100%|██████████████████████████████████████████████████████████████████████████| 5.35M/5.35M [00:16<00:00, 346kB/s]
Ultralytics 8.3.29 🚀 Python-3.10.15 torch-2.5.1 CUDA:0 (NVIDIA GeForce RTX 4070 Ti SUPER, 16376MiB)
YOLO11n summary (fused): 238 layers, 2,616,248 parameters, 0 gradients, 6.5 GFLOPs
Downloading https://ultralytics.com/images/bus.jpg to 'bus.jpg'...
100%|███████████████████████████████████████████████████████████████████████| 134k/134k [00:00<00:00, 1.25MB/s]

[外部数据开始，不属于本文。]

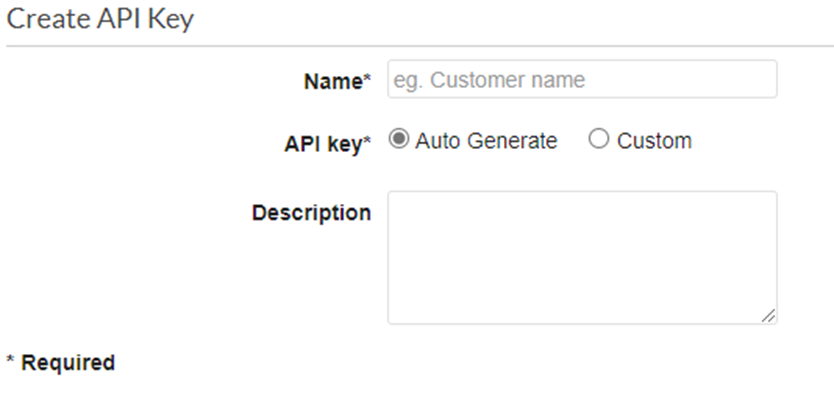The width and height of the screenshot is (834, 417).
Task: Click the Name input field
Action: pyautogui.click(x=582, y=80)
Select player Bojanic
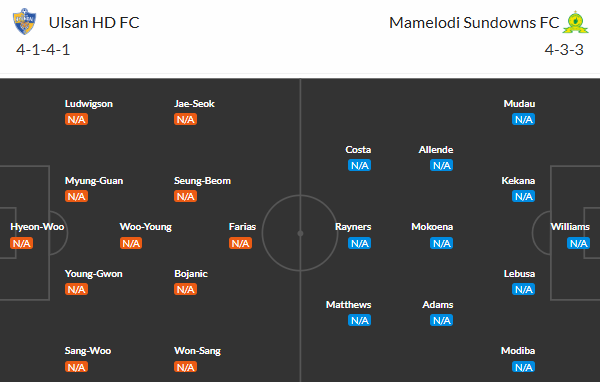 click(191, 274)
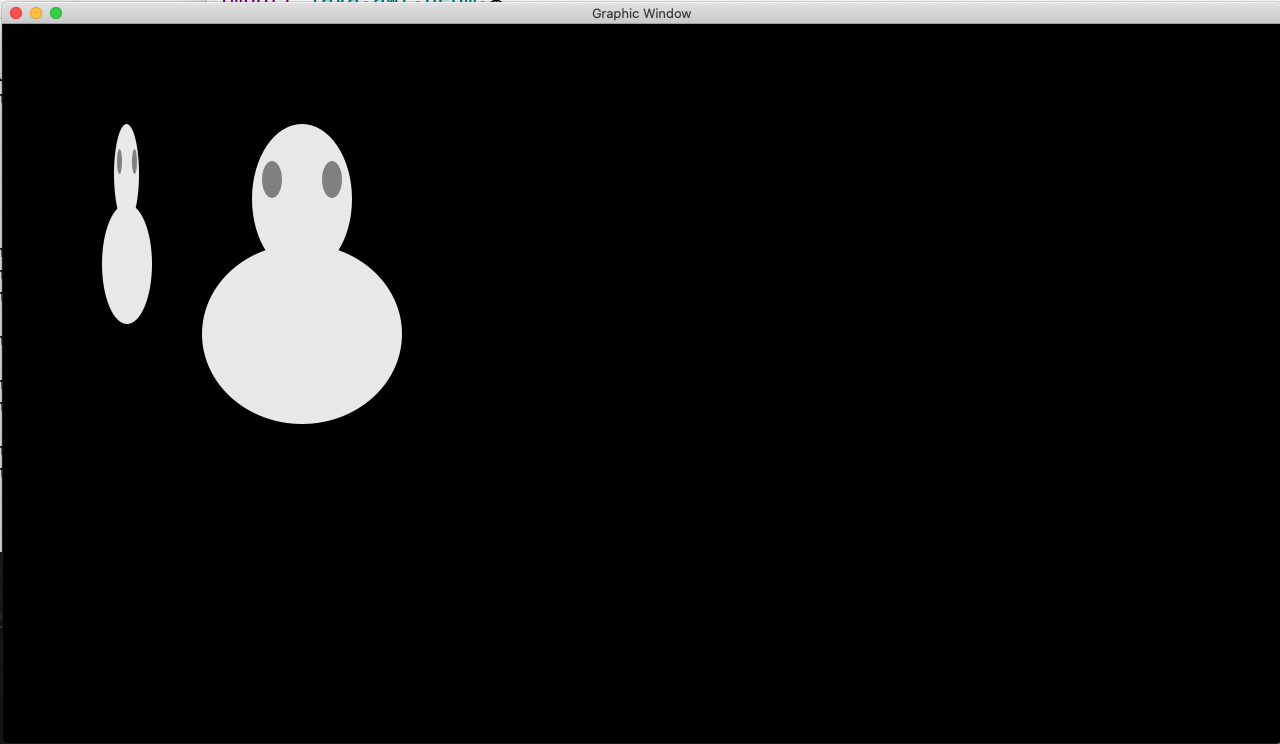Click the top of the small figure's head

click(126, 130)
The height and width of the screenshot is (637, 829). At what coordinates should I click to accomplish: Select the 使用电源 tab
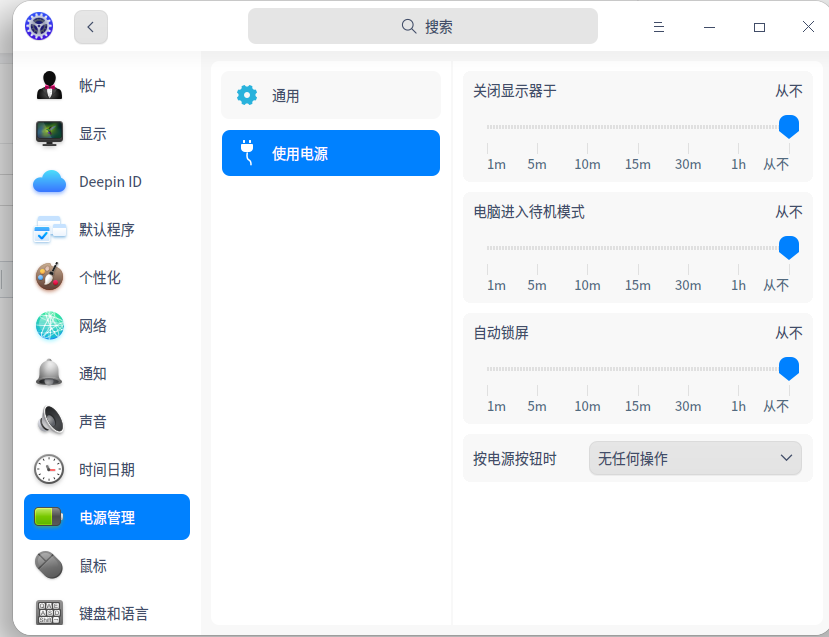pos(330,152)
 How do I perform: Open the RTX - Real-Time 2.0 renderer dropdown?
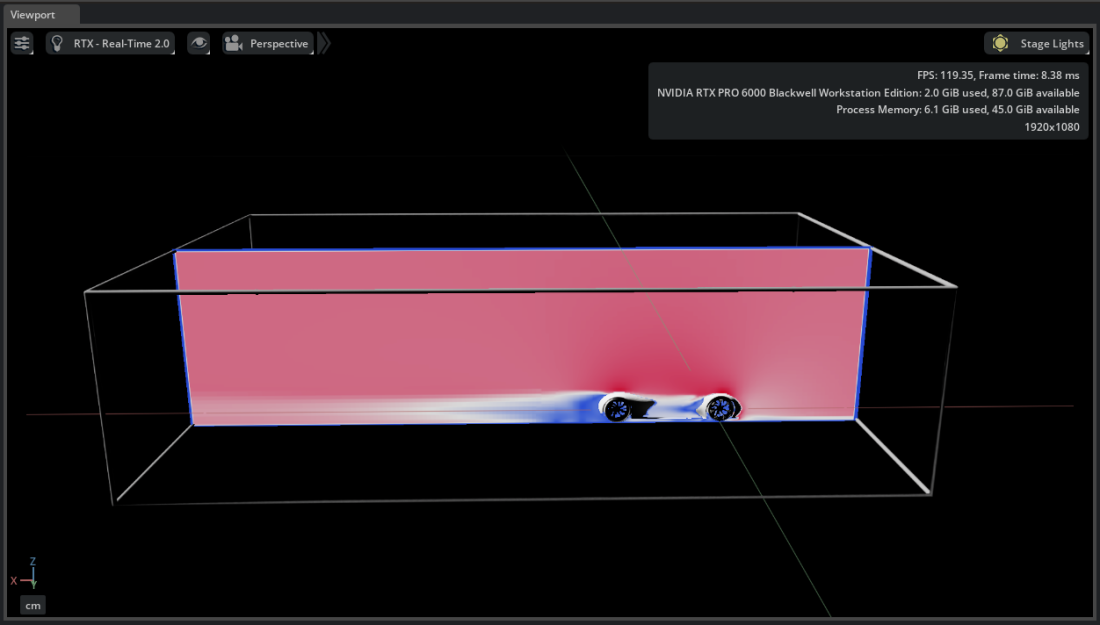110,43

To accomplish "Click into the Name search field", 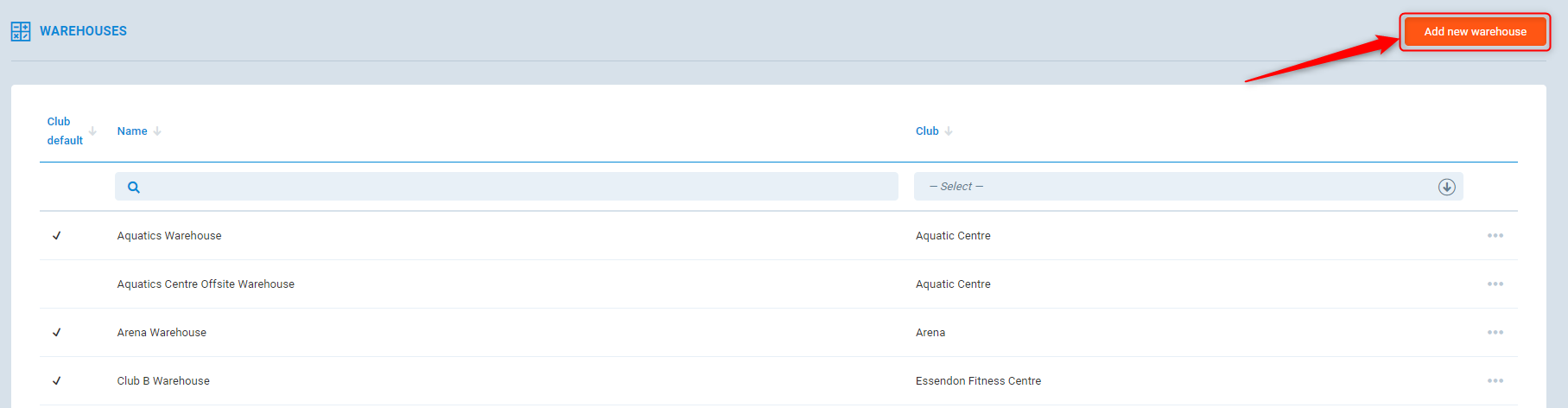I will pos(518,187).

image 1/1 /xxx/bus.jpg: 640x480 4 persons, 1 bus, 54.0ms
Speed: 5.3ms preprocess, 54.0ms inference, 96.6ms postprocess per image at shape (1, 3, 640, 480)
Results saved to /xxx/runs/detect/predict
💡 Learn more at https://docs.ultralytics.com/modes/predict
VS Code: view Ultralytics VS Code Extension ⚡ at https://docs.ultralytics.com/integrations/vscode
结果保存在runs/detect/predict目录下:
13.2. 模型转换¶
13.2.1. 导出onnx模型¶
模型导出使用专门针对rknn优化的 ultralytics_yolo11 。 该工程在基于不影响输出结果, 不需要重新训练模型的条件下, 有以下改动:
修改输出结构, 移除后处理结构(后处理结果对于量化不友好);
dfl 结构在 NPU 处理上性能不佳,移至模型外部的后处理阶段,此操作大部分情况下可提升推理性能;
模型输出分支新增置信度的总和,用于后处理阶段加速阈值筛选。
git clone https://github.com/airockchip/ultralytics_yolo11.git
# 修改 ./ultralytics/cfg/default.yaml中model文件路径,默认为yolo11n.pt
# 导出onnx模型
export PYTHONPATH=./
python ./ultralytics/engine/exporter.py
导出的onnx模型会在同目录下,使用 netron 查看其模型输入输出:
13.2.2. 转换成rknn模型¶
使用toolkit2工具,简单编程,将onnx模型转换成rknn模型:
(toolkit2.2) llh@llh:/xxx/yolo11$ python onnx2rknn.py ./yolo11n.onnx rk3588 i8
I rknn-toolkit2 version: 2.2.0
--> Config model
done
--> Loading model
I Loading : 100%|██████████████████████████████████████████████| 174/174 [00:00<00:00, 81918.16it/s]
done
--> Building model
I OpFusing 0: 100%|██████████████████████████████████████████████| 100/100 [00:00<00:00, 571.25it/s]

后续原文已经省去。